EXERCISE INPUT:
☆ ☆ ☆ ☆

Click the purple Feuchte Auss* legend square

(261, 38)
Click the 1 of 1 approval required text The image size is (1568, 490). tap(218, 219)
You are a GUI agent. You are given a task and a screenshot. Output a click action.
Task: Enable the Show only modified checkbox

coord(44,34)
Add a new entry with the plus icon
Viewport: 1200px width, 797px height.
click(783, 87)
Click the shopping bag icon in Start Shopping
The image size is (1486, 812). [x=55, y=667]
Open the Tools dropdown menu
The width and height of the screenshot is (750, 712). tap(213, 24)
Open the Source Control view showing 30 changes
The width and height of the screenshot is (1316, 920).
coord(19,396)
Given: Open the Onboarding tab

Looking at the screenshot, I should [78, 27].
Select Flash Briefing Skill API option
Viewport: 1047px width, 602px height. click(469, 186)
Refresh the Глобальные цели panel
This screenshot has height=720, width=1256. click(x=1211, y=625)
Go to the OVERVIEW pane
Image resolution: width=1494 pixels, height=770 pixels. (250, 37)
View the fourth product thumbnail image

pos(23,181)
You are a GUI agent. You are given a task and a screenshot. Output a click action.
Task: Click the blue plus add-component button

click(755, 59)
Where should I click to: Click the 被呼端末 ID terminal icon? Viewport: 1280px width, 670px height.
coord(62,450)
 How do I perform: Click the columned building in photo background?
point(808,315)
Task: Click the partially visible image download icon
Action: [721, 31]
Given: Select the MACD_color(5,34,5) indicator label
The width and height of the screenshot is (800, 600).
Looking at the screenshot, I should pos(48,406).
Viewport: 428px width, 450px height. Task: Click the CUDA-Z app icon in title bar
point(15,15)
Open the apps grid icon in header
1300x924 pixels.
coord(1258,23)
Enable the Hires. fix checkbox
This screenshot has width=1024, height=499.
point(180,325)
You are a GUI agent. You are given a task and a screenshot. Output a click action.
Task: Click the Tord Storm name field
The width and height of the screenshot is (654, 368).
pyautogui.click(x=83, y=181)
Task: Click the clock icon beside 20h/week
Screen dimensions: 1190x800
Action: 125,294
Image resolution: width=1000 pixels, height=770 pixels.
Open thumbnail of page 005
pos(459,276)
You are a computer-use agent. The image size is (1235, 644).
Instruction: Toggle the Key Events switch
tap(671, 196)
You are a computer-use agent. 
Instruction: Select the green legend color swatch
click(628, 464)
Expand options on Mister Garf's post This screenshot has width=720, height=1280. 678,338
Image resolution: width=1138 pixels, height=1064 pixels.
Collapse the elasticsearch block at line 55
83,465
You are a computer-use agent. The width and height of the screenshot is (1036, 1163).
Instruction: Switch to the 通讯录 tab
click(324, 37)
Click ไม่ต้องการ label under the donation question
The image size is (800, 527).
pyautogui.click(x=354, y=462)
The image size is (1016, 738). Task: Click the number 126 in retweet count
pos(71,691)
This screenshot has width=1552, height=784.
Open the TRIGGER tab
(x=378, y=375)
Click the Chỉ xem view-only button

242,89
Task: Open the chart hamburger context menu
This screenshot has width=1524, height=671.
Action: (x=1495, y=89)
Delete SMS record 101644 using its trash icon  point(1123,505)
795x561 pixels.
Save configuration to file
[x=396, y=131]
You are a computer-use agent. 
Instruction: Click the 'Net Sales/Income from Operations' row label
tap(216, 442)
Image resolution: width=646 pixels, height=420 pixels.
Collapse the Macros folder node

☆ ☆ ☆ ☆

EXERCISE DIRECTIONS:
Nothing but the lines from the one containing "Instruction: Click the" through the last line of the data above should be given again, each exactly as it stands.

COMPLETED TASK:
Instruction: Click the 'Net Sales/Income from Operations' row label
tap(216, 442)
Image resolution: width=646 pixels, height=420 pixels.
Collapse the Macros folder node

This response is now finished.